Success NI, The Old Meeting House, 21 Railway Street, Lisburn, Co. Antrim, BT28 1XG is a Grade B1 listed building in the Lisburn and Castlereagh local planning authority area, Northern Ireland. First listed on 8 October 1981. 3 related planning applications.
Success NI, The Old Meeting House, 21 Railway Street, Lisburn, Co. Antrim, BT28 1XG
- WRENN ID
- fallow-cinder-weasel
- Grade
- B1
- Local Planning Authority
- Lisburn and Castlereagh
- Country
- Northern Ireland
- Date first listed
- 8 October 1981
- Source
- NI Environment Agency listing
Description
The Old Meeting House, 21 Railway Street, Lisburn
This is a detached former Quaker Meeting House, built in 1853 to designs by the prominent architect Thomas Jackson, and situated on Railway Street to the north of Market Square in the centre of Lisburn. It is a symmetrical, three-bay, two-storey building, rectangular on plan and facing east. The building was renovated and restored around 2008 and is now in use as a training and development centre. It sits within a conservation area and retains a largely intact interior of considerable quality, despite its conversion to office use in recent years.
Exterior
The roof is hipped and covered in natural slate, with roll-moulded lead ridges and three rendered, profiled chimneystacks fitted with octagonal clay pots. Rainwater goods are replacement plastic, discharging to timber boxed eaves. The walling is painted, ruled and lined render with a projecting plinth course, a render eaves course, and rusticated render quoins; the north and south side elevations are left unpainted. All window openings are segmental-headed, fitted with painted masonry sills and single-pane timber sash windows with ogee horns; some of the glazing is original cylinder glass.

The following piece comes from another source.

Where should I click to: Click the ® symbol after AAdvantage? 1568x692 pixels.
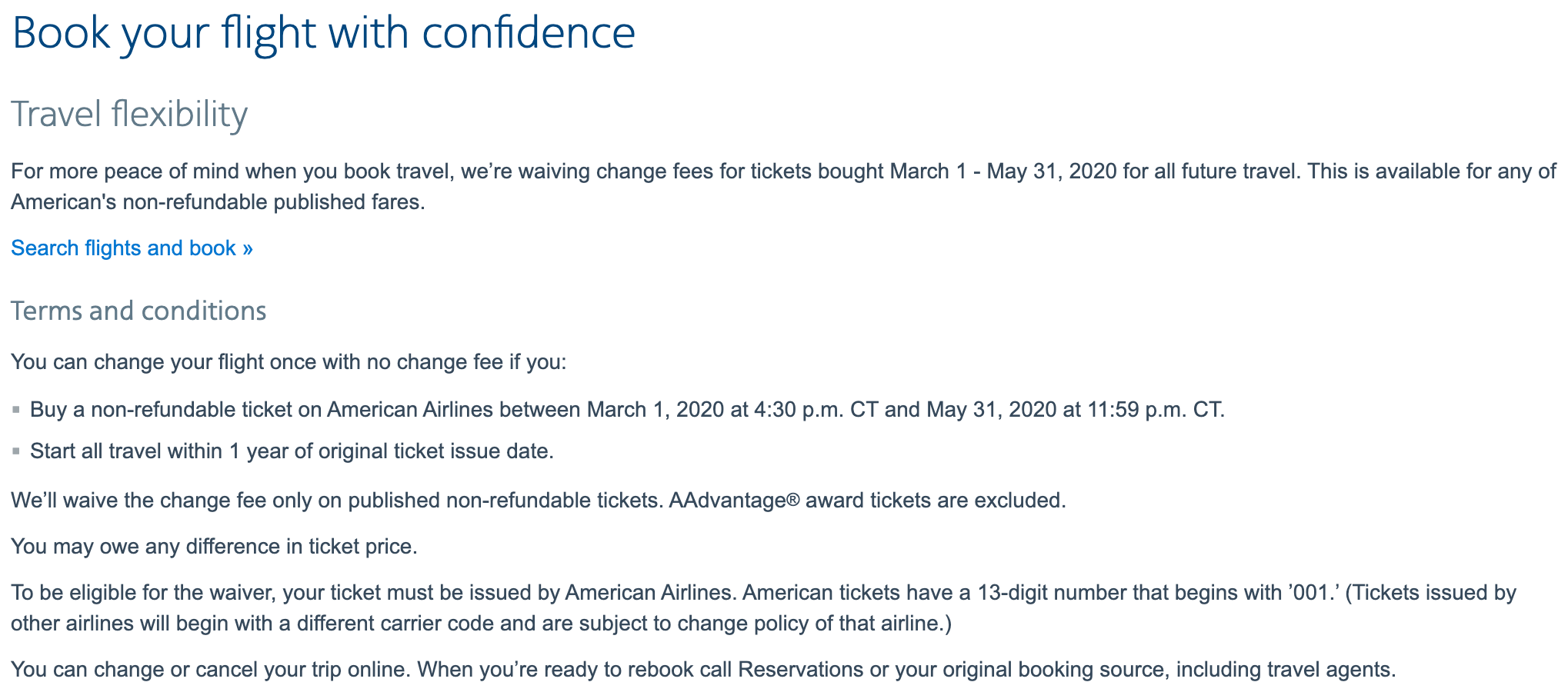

The symmetrical front (east) elevation is five windows wide across two storeys. The central door opening has an architrave surround set on plinth blocks with a raised cornice above. The original double-leaf timber panelled doors feature bolection mouldings and are flanked by matching side panels, forming a quadripartite arrangement with a plain overlight. The doors open directly onto a concrete step to the street.
The south side elevation is built approximately one metre from the neighbouring building, leaving a narrow passageway between them. This elevation contains two segmental-headed door openings: the easternmost retains its original timber plank door, while the central opening has been fitted with replacement double-leaf hardwood glazed doors, though its original overlight survives. The rear west elevation is abutted by a later building and is not visible.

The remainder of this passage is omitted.